The rate of SWS loss accelerated nominally at ≥60 years of age, peaking at 75 to 80 years of age, followed by slowing. In contrast, REM sleep proportion and total sleep duration remained stable. Waking up after sleep onset and apnea-hypopnea index scores increased, whereas the efficiency of sleep maintenance decreased. Individuals experiencing a reduction in SWS proportion showed a higher likelihood of suffering from cardiovascular diseases, being an APOE ε4 carrier, and taking drugs affecting sleep.
Sensitivity analyses yielded similar results, indicating the robustness of the primary findings. The mean reduction in SWS proportion was two-fold higher in new-onset dementia cases (−1.0 annually) versus non-cases (−0.5 annually). Gender and REM sleep did not modify the link between SWS loss and new-onset dementia.

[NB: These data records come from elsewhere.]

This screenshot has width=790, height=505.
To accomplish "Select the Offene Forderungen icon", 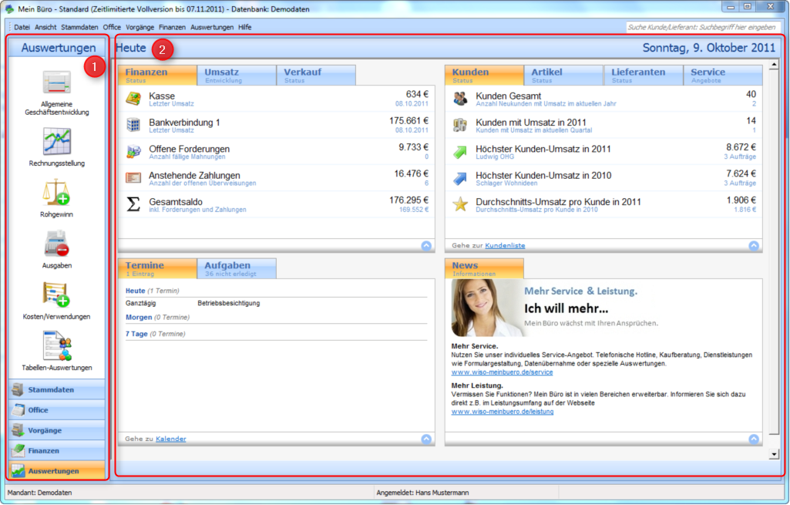I will coord(133,153).
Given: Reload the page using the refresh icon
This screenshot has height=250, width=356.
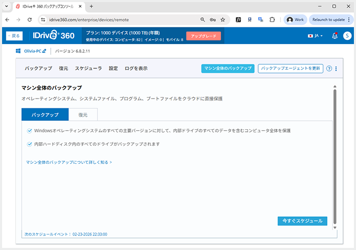Looking at the screenshot, I should [x=30, y=19].
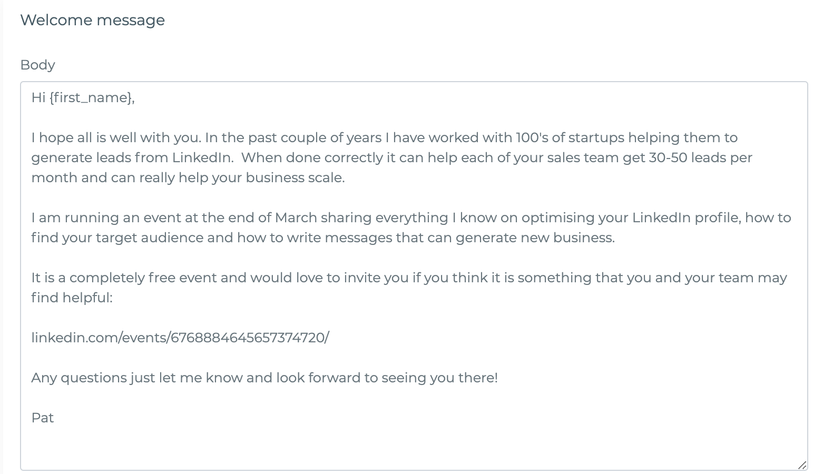Click the linkedin.com/events URL text
This screenshot has width=823, height=474.
tap(180, 338)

The causal mediation assessment showed that SWS percentage changes mediated 17.0% of the effects of apolipoprotein E4 positivity (vs. ε3) on new-onset dementia risk. However, the indirect effects were non-significant (HR, 1.1).
Overall, the study findings showed that SWS proportion decreased with age and AD genetic risk, with higher decreases associated with new-onset dementia risk, indicating that SWS loss may be a modifiable risk factor for dementia. The APOE ε4 allele was independently linked to a greater proportion of SWS loss.
However, regardless of apolipoprotein ε4 status, increased SWS loss was linked to an increased risk of dementia. Future studies could investigate the association between SWS loss and tau or amyloid β accumulation and whether SWS enhancement could prevent neurodegeneration and cognitive decline among high-risk individuals.